EXTRACT PROVIDED
....

Attack in Riverside Park by homeless man with scissors

Attack in Riverside Park: A deranged homeless man attacked five people, including a toddler in Riverside Park, New York City, on Tuesday.

An apparently homeless, emotionally disturbed man went on a rampage with scissors along a busy bike path on Tuesday, slashing or stabbing five people, including a 1-year-old boy.

The victims — the child plus two women and two men in their 30s — were expected to survive, though one of the women was listed in critical condition.

Witnesses heard screaming and a child crying at about 8 a.m. in Manhattan's Riverside Park along the Hudson River near West 65th Street, an elegantly landscaped stretch of greenery flanked by luxury residential high-rises.

After the surprise attack on a sunny fall morning, police officers grabbed a suspect and took him into custody.

....

INFORMATION SUPPLIED
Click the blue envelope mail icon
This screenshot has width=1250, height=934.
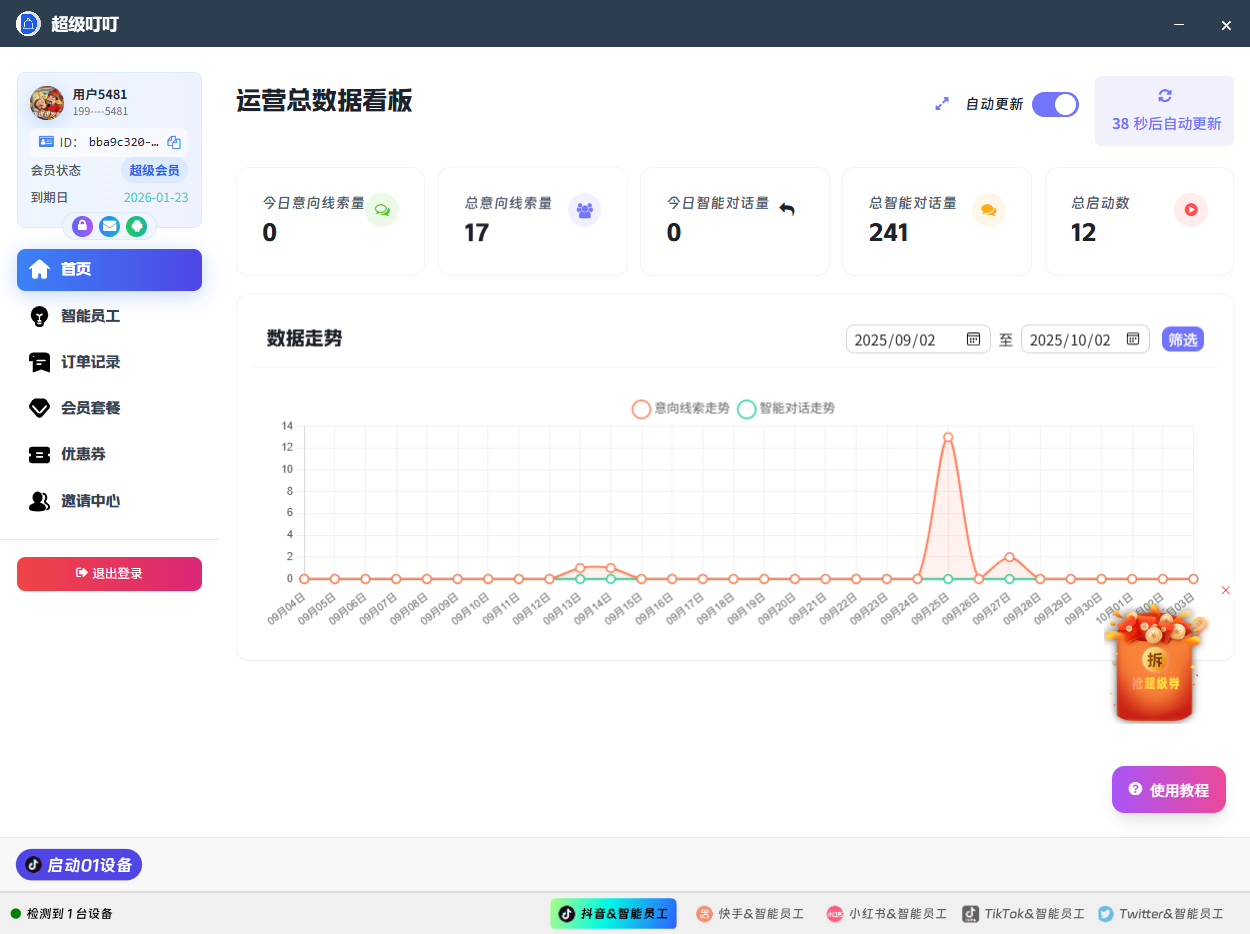109,226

....

EXERCISE DIRECTIONS
Extend the news report on the Riverside Park scissors attack, picking up after its final sentence.

RESULT FOR THIS TASK
Police Commissioner Raymond Kelly identified him as Julius Graham, a 43-year-old Texas native who had been living in a Bronx shelter. Kelly said he used half a pair of scissors in the attack.

According to the police commissioner, Graham first approached a jogger and stabbed her in the back. Police said he also attacked a man walking his dog, then a woman running along the path, stabbing her in the neck.

Finally, Graham attacked a man pushing his son in a stroller, Kelly said. Graham stabbed the man in the chest as he faced the attacker to protect his son and slashed the boy in the arm, Kelly said.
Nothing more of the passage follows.